Start of Given records
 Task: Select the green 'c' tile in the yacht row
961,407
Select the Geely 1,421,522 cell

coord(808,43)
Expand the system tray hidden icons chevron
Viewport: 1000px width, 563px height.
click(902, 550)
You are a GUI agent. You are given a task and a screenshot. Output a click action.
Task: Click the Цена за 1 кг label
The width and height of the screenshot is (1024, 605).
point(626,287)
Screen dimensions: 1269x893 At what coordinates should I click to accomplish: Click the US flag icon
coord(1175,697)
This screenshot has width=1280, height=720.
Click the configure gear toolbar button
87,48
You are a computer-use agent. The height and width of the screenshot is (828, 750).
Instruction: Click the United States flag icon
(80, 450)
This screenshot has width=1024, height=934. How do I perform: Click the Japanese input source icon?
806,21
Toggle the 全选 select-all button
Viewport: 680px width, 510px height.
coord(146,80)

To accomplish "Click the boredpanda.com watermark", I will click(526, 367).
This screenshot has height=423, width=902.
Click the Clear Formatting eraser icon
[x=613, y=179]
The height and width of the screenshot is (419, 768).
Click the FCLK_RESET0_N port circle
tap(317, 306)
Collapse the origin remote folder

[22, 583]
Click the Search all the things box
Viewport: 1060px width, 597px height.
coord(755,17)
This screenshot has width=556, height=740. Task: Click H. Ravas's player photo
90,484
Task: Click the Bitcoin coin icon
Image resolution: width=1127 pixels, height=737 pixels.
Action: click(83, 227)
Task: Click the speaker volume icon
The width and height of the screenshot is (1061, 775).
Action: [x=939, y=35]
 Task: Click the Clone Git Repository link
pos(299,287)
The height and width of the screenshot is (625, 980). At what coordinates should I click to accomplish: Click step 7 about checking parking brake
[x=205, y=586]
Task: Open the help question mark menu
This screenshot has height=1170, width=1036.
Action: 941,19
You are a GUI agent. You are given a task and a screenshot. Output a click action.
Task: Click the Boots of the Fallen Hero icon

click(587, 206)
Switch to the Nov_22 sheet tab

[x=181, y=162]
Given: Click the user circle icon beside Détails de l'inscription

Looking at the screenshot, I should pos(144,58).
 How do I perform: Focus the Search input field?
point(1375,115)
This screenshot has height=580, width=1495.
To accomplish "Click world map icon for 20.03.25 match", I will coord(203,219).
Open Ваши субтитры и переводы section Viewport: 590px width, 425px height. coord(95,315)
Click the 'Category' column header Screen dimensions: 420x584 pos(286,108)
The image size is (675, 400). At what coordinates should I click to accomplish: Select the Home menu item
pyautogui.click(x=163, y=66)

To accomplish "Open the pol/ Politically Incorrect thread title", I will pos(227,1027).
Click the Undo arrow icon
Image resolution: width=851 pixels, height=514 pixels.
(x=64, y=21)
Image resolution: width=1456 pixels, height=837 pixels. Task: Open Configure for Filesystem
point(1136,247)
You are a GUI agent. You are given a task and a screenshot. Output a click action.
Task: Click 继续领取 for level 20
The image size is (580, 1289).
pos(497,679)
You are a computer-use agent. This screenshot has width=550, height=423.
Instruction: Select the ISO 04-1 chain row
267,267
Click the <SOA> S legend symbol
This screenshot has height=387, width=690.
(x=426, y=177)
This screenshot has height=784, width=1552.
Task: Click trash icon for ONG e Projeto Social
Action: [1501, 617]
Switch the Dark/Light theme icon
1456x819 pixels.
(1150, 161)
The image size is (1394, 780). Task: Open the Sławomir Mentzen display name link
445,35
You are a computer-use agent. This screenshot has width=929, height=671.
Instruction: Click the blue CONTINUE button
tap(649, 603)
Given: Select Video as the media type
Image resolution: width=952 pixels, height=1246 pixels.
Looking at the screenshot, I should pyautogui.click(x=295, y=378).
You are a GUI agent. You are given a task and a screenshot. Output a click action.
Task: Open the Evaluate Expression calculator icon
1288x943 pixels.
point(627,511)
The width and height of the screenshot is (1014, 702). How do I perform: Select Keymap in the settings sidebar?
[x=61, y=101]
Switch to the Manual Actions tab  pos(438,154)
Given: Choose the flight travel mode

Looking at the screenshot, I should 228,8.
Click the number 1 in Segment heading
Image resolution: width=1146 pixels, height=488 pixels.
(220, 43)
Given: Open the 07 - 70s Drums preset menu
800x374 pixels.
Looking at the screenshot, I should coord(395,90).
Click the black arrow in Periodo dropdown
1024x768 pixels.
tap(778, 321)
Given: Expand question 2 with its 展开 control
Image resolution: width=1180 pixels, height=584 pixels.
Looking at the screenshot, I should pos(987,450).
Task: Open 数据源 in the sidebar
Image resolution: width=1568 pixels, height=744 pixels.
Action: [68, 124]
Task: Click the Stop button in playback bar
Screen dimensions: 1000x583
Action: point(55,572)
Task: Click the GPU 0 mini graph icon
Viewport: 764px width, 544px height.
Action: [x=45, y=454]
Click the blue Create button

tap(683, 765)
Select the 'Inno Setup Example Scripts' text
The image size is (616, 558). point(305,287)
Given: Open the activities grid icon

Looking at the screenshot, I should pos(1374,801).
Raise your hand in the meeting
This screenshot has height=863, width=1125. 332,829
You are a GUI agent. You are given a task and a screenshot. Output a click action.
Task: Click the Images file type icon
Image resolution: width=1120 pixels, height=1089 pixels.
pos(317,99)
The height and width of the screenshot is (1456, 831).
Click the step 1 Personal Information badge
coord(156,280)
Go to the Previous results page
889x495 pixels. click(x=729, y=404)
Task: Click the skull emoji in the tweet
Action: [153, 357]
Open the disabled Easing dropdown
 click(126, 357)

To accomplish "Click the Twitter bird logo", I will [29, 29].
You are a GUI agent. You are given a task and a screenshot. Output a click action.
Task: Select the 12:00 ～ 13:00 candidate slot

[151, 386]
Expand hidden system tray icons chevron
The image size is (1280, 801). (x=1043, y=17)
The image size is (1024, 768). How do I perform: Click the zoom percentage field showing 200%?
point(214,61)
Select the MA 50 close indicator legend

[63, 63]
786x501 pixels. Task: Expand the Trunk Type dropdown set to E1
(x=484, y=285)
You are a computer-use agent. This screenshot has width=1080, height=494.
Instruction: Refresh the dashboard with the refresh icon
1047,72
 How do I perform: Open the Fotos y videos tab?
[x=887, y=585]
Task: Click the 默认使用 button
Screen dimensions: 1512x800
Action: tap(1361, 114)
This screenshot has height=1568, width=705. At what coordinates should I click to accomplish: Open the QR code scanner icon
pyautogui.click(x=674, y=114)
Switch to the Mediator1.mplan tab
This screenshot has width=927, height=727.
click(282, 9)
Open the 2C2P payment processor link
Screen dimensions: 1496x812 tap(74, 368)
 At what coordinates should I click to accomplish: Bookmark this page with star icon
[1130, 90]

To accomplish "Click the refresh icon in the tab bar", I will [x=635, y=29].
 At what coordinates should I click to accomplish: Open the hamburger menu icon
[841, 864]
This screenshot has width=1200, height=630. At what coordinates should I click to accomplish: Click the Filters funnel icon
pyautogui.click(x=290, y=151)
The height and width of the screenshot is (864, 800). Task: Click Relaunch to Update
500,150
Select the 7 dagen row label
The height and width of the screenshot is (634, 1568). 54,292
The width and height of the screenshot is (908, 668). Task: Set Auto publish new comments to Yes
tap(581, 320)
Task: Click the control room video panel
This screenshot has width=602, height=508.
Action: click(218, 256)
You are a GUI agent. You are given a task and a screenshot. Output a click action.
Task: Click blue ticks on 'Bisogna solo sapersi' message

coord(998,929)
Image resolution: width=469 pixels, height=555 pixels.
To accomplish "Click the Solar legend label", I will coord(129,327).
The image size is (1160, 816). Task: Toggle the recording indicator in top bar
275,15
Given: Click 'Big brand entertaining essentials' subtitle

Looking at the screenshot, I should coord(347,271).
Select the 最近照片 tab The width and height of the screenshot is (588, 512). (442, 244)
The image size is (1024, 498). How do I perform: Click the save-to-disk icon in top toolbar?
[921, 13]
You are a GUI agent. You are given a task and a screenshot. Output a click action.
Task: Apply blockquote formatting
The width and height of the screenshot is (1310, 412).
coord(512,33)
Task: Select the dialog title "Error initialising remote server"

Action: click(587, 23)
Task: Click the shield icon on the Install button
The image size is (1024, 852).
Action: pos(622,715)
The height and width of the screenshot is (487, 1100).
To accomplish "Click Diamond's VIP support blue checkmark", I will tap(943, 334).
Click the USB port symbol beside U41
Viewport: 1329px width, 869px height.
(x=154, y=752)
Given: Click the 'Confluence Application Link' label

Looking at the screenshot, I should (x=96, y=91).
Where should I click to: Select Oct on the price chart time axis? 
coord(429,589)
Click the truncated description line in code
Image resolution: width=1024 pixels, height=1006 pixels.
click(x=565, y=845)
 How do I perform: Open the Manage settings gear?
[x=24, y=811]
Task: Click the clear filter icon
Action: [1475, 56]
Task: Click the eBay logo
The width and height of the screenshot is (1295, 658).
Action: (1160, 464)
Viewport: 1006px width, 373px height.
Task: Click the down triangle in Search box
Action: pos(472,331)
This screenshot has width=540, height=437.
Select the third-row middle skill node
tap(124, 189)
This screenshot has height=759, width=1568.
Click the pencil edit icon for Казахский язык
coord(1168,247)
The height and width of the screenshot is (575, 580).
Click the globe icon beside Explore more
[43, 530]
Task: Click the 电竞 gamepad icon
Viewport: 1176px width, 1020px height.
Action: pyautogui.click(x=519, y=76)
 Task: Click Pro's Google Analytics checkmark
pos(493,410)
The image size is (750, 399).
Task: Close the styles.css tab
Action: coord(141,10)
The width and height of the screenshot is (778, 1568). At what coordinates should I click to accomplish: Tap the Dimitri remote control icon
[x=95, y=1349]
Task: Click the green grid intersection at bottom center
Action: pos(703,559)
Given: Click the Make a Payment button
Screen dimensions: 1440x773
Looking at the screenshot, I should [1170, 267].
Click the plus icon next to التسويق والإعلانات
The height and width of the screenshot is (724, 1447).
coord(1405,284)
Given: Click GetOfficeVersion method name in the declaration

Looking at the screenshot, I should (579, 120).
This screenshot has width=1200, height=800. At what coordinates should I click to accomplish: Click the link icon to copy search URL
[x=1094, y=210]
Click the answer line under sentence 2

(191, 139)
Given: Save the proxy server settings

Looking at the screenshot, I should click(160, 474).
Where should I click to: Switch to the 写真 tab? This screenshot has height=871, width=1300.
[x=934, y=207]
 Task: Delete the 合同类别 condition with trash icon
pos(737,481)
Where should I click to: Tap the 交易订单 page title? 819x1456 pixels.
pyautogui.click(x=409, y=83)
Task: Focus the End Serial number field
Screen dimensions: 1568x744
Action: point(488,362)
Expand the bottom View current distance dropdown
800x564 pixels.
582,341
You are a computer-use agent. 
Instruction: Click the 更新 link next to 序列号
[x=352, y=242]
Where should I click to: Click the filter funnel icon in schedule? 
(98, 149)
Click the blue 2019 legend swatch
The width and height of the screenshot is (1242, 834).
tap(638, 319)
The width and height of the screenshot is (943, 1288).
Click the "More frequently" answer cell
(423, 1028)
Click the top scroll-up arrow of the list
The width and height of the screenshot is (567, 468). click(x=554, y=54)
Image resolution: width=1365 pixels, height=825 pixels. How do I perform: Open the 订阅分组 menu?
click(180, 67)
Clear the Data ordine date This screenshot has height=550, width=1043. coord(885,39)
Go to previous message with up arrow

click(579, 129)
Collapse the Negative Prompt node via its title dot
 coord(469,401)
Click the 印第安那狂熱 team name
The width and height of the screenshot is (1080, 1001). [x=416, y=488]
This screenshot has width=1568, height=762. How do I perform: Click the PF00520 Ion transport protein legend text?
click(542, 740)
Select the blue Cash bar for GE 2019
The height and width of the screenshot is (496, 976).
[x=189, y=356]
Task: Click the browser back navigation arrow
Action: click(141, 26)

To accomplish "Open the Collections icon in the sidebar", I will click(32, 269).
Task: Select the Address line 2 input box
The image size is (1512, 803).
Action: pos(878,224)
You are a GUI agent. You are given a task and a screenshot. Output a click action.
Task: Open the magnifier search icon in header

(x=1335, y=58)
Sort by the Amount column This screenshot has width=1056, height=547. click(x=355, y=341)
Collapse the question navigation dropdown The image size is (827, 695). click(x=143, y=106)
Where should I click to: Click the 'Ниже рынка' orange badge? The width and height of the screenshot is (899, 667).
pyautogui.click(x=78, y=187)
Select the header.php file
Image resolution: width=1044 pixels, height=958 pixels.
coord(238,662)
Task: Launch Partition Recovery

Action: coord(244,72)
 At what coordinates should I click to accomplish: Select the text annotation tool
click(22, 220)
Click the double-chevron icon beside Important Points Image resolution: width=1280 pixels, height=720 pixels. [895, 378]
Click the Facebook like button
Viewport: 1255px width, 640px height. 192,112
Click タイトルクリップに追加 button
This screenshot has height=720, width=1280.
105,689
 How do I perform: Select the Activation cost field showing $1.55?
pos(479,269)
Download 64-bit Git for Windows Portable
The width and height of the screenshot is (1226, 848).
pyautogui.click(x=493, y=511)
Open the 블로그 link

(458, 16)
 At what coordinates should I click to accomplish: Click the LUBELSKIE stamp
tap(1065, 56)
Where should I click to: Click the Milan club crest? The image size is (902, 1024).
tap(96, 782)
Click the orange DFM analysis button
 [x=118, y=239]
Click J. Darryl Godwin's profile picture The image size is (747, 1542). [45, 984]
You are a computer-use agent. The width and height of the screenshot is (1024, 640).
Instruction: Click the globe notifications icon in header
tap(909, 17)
End of Given records
▶ Action item
Looking at the records above, how many lines contain "will"? Only the number is needed.

▶ Solution for this task
8